The Chief Technology Officer at Varolii Corporation in Seattle, University of Washington alum Derrick Mar (’85) serves as a career mentor for current UW students interested in computer science and technology fields.
For a young DERRICK MAR, all it took was a high school field trip to the Pacific Science Center to solidify his future career goals. “There was a computer there that said ‘Hello Derrick.’ From there I looked into computer science and decided that’s what I wanted to do,” he recalls.
Now the Chief Technology Officer at Varolii Corporation in Seattle and boasting a 20-plus year career in the technology industry, it is evident that field trip was pretty significant for Mar. After graduating with the President’s Achievement Award in computer science from UW in 1985, he went on to earn his MBA from the University of California at Berkeley in 1991 and establish an outstanding career. Mar has led technical and product strategies for organizations such as Microsoft, FrontBridge Technologies, Entercept Security Technologies, IBM, TIBCO and Reuters.
In his position at Varolii Corporation, Mar is responsible for the company’s technology, engineering, operations and customer management functions. While at FrontBridge, he grew the engineering team by nearly 300 percent and supported an increase from 15 million to 300 million emails processed through the company’s data centers per day in less than 12 months.
When Mar looks back at what propelled him to success, he starts with his undergraduate experience at UW. Knowing he was going to be challenged by a difficult major, Mar used the Office of Minority Affairs and Diversity (OMA&D) Instructional Center to stay ahead of the game as a freshman. Mar greatly benefited from mentoring he received, especially in terms of the guidance he was given for potential careers in computer science and what working in that particular field might be like. Towards the end of his undergraduate work, Mar then served as a tutor himself, mentoring other young freshmen who were in his same situation. Just a college student at the time, he was already able to recognize the power of giving back.
“Not only was it some additional income, it was a way for me to stay in touch with new freshmen coming through the door and be able to help them through their computer science and other engineering programs,” Mar said.
After his graduate work at Cal, Mar remained in the Bay Area for quite a few years, only to return to Seattle again in 2005. He has always wanted to continue to give back, and now in the area once again, he is making it a priority. Mar served as a career mentor for the OMA&D and UW Alumni Association’s Diversity Networking Reception, Jan. 27.

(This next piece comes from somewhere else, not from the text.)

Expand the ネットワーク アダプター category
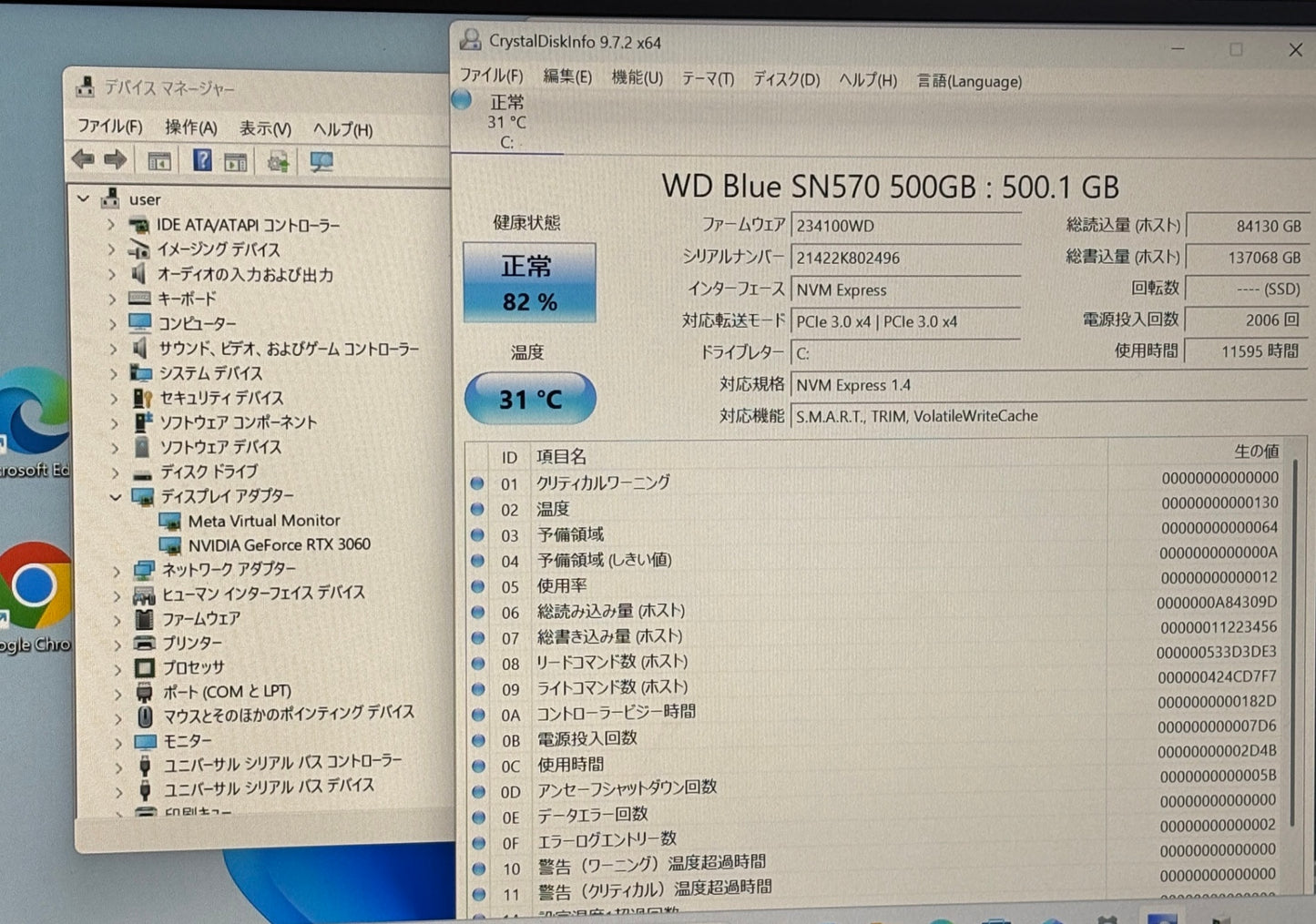The image size is (1316, 924). tap(116, 569)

“Going back to UW and being able to talk to students who are deciding what they want to do with their career was rewarding because it’s a way to give back to the community,” Mar said. “I could see the spark in the student’s eye when I talked about my personal experience and what I went through in my career to get to where I am now. I enjoy that because I was able to show them what is possible. I went through a lot of tough times because of my personal situations and now looking back I say, wow, I did that. I couldn’t have done that without the support from the programs and the people at UW. I wish more folks could get the support I got when I was there and that is the reason I want to contribute my time when the opportunities arise.
Mar will also participate in the third of a three-part series of expert panel discussions hosted by OMA&D that bring diverse alumni and community members to campus to share their advice and experience with UW students. The spring panel, expected to be held sometime in April, will feature experts in the STEM (science, technology, engineering and math) fields.”
Most likely a topic of discussion will include the National Science Foundation grant program called the Louis Stokes Alliance for Minority Participation (LSAMP) that is focused on increasing the number of degrees earned by underrepresented minority students in science, technology, engineering and math majors. This is an issue that hits home with Mar for a few reasons. While the those industries will definitely benefit from having more minorities contributing to those fields, Mar thinks the impact will hold even more significance for the students themselves.
“I like to look at this opportunity from the other way around – how this will have an impact on the lives of the students,” he said. “It shows someone cares enough about their future and paving their way to help build a career in industries that typically do not hold much of a minority presence. For example, often times when I’m in a board meeting, I typically would be the only Asian in that meeting so the significance of this program is really changing the lives of the students to show them what is possible. Of course, at the end of the day we can have our cake and eat it too. What it means to the industry will be a better product by having people from different backgrounds – ethnic, economic and educational – contribute.”
It is evident the technology industry is already better for having a University of Washington alumnus like Derrick Mar contributing to his field and giving back to his community.